However, the variac I own is a 110V unit, not 220V. In order to use this variac I would have to temporarily rewire each supply from 220 to 115V configuration then use the variac. Once satisfied that the capacitors are not going to die, I would rewire and run them at full voltage. Not worth the effort given how clean everything looks, so I will just watch carefully as I test each unit.

Each of the separate supplies - 45V, PS1, and PS2 - were powered up and the output voltages checked under partial load. I used some power resistors to load down the different supplies while I checked the resulting voltage levels and ripple with a scope.

TESTING PS2 - +6.4 AND unregulated 8V SUPPLY

I set up a plug for the 220V (actually 240 as I measure it) of my home supply, which normally has attached the fast charger for the Sonata Plug In Hybrid. I had a spare plug which I wired to the connector from the tape drive. That connector was inserted into the rear of the power supply, my plug was inserted in the extension cord to the home 240 supply.

I had isolated the main circuit breaker allowing only the PS2 supply to be energized. When I switched it on, I measured the unloaded output levels as 6.55 on J8 and 11.2V on J7, which is close enough particularly for the unregulated output.

Last step was to install resistors to put the supply under load, within its specs of course, and measure the output voltages again. With a small load (100 ohm resistor) I only had 65ma draw and under a half watt of consumption. I was still over voltage by about 2.3% but I don't think that is critical at this point so I moved on to test the next supply.


I removed PS2 from the circuit breaker and reattached the rest of the supply circuitry. Both plug in boards were moved from the card cage. The Dump card will short the 45V supply if the 12V sensor supply levels drop, not something I want to have happen. The AC Control card will switch on the triacs that energize the 45V supply and the vacuum/blower motor, which I am not yet ready to do.
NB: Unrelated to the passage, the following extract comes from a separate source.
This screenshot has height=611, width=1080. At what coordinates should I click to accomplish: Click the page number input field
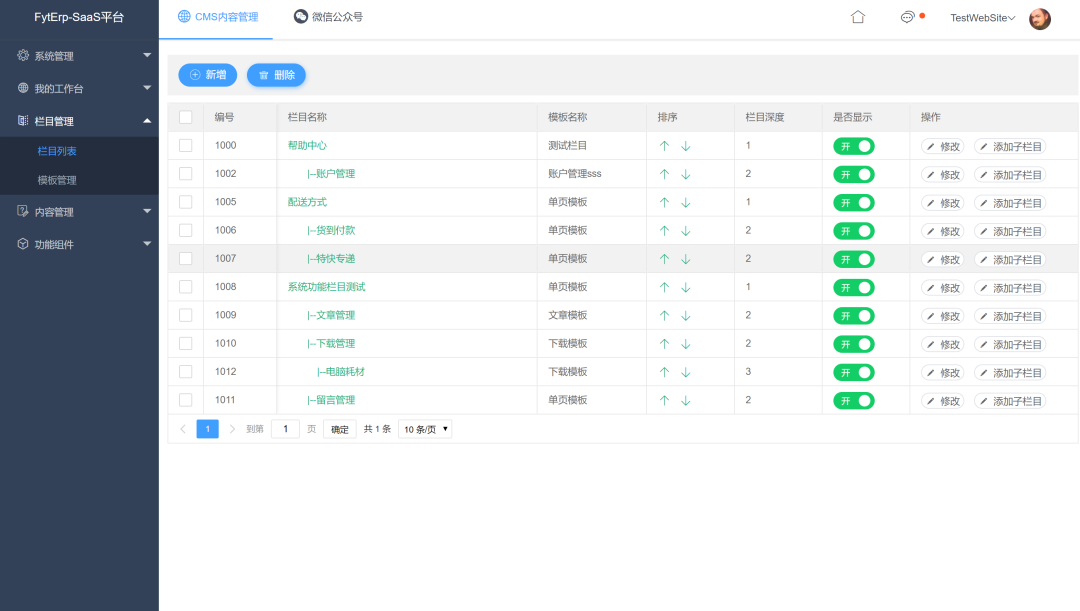pyautogui.click(x=285, y=429)
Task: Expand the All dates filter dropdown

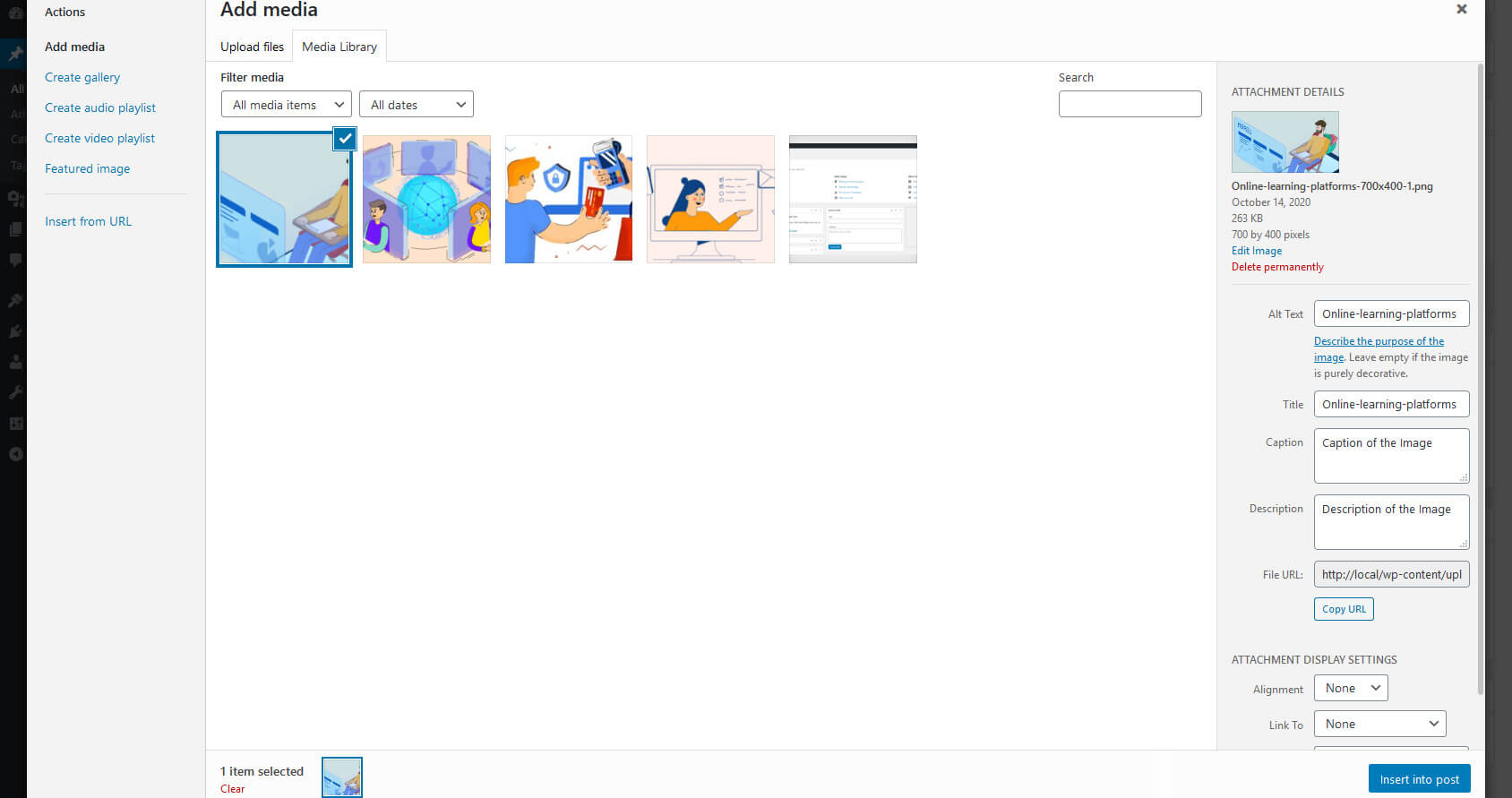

My first test was to leave PS1 disconnected and turn on the circuit breaker, verifying that the fan doesn't run and all is otherwise good. Once that was verified, I could insert PS1 in the circuit and get ready to test its levels.

This supply delivers four different levels but all is accessible from the front panel plug J4. I was quite satisfied with this supply. The +12, -12 and +5 circuits were only a trace over the exact value, something I attribute to the operation of the sense lines. The 12VAC was solid as well.

Supplies with sense circuitry allow attachment of a second thin wire to the load, paralleling the heavy distribution wire that will carry all the load current. There is some voltage drop on the distribution line, varying as the square of the current draw, which makes the voltages different between the output and the sense pin at the supply.

The circuitry then boosts the voltage of the output slightly, compensating for the line loss, attempting to get the sense wire at the target voltage by delivering enough more on the output pin to cover the wire loss. Since I didn't have the sense wire added, I believe that the minor voltage boost was being applied, so that my 5V was reading at 5.03V.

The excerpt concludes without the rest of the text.